By tapping into informal open education practitioner communities like those who hosted the recent Open Content Licensing for Educators 2012 (OCL4Ed, sponsored by Ako Aotearoa – New Zealand’s National Centre for Tertiary Teaching Excellence), attended online by 1067 people from 87 countries with 15,961 unique visits to the WikiEducator site, we can start to grow our skills and understanding in this important area of materials development and dissemination for free. The OCL4Ed materials were developed openly and collaboratively by dedicated volunteers from the OER Foundation, WikiEducator, the OpenCourseware Consortium (OCWC) and Creative Commons with funding support from UNESCO. If you’d like to learn more about creative commons, check out this video here.
Nobody does it better…?

Apple and Amazon are disrupting publishing and their pockets run very deep. Educational resources developers, many of whom are teachers, have always engaged in contracts with traditional publishers to pay for the costs of publishing in one form or another. With the launch of iBooks Author, Apple have their eyes on the K-12 market and this comes with its problems as is discussed here in the Scholarly Kitchen, a vibrant blog on educational publishing. David Crotty argues against Apple’s rush for rich media, stating that he’s perfectly happy to read an e-book without the bells and whistles of animations and embedded scenes from movies etc to pump up the text and the e-reader experience, as has been the case with the release of the popular and digitally-enhanced Alice for the iPad e-book published by Atomic Antelope. He may not be so interested in the hype around adding movie clips and animations to text but language teachers are interested in drawing their students’ attention to differences in features of spoken and written discourse, and e-books offer us the potential to combine resources in this way.

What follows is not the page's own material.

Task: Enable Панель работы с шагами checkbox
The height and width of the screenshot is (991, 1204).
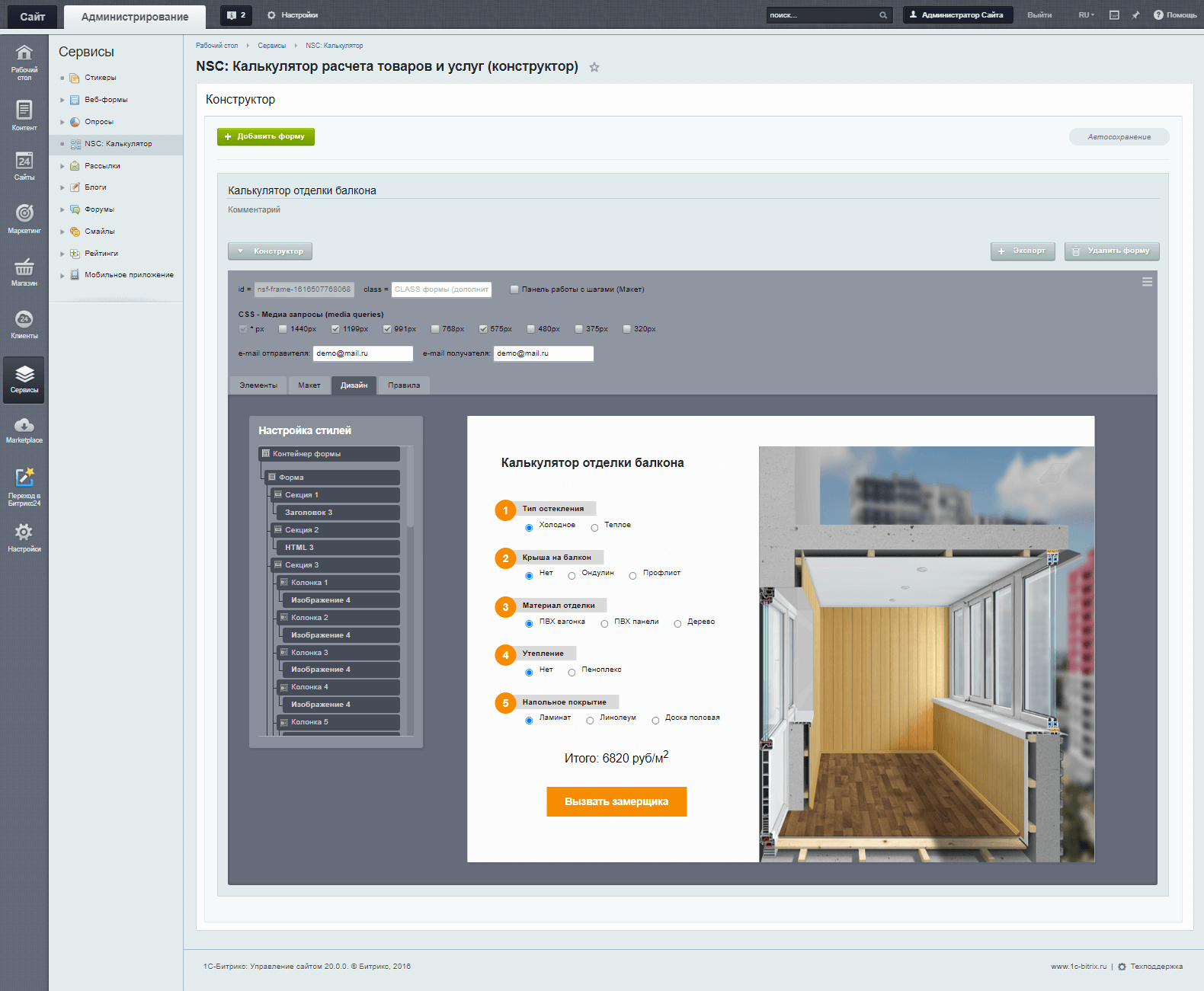Action: pyautogui.click(x=514, y=289)
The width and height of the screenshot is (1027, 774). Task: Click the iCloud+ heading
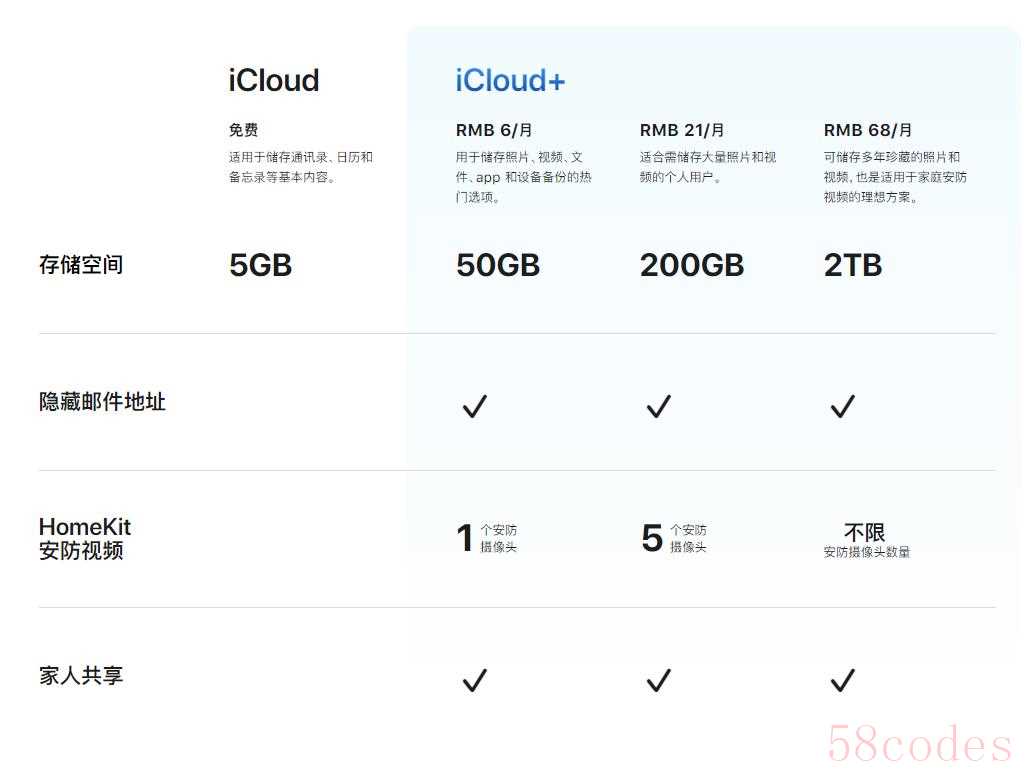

Apple has pushed beyond the open ePUB format standards for e-books which don’t necessarily support such a high level of rich media, and have come up with their own ibooks file format instead. In many ways this push for richer media standards is admirable. But their EULA (End User Licence Agreement) doesn’t leave educational resources developers, many of whom are teachers, for both open and proprietary resources, much room to move by locking us down with a file format for use only on iPads and for iBook sales only through the iBooks Store.
By tuning into the OER community and by playing with and learning about different technologies and licensing standards, we may not always come up with e-resources that are as flashy as the high-end iBooks prepared by animation artists (although there are some animation artists floating about the OER world who would love to help!). We can, however, between us come up with pedagogically relevant e-resources that can be shared and re-used.
References:
‘Pedagogic wrappers’ – term coined by Tom Browne, SCORE fellow with the Open University.
Graves, K, 2003. “Coursebooks.” In D. Nunan (Ed.) PracticalEnglish Language Teaching. New York: McGraw-Hill.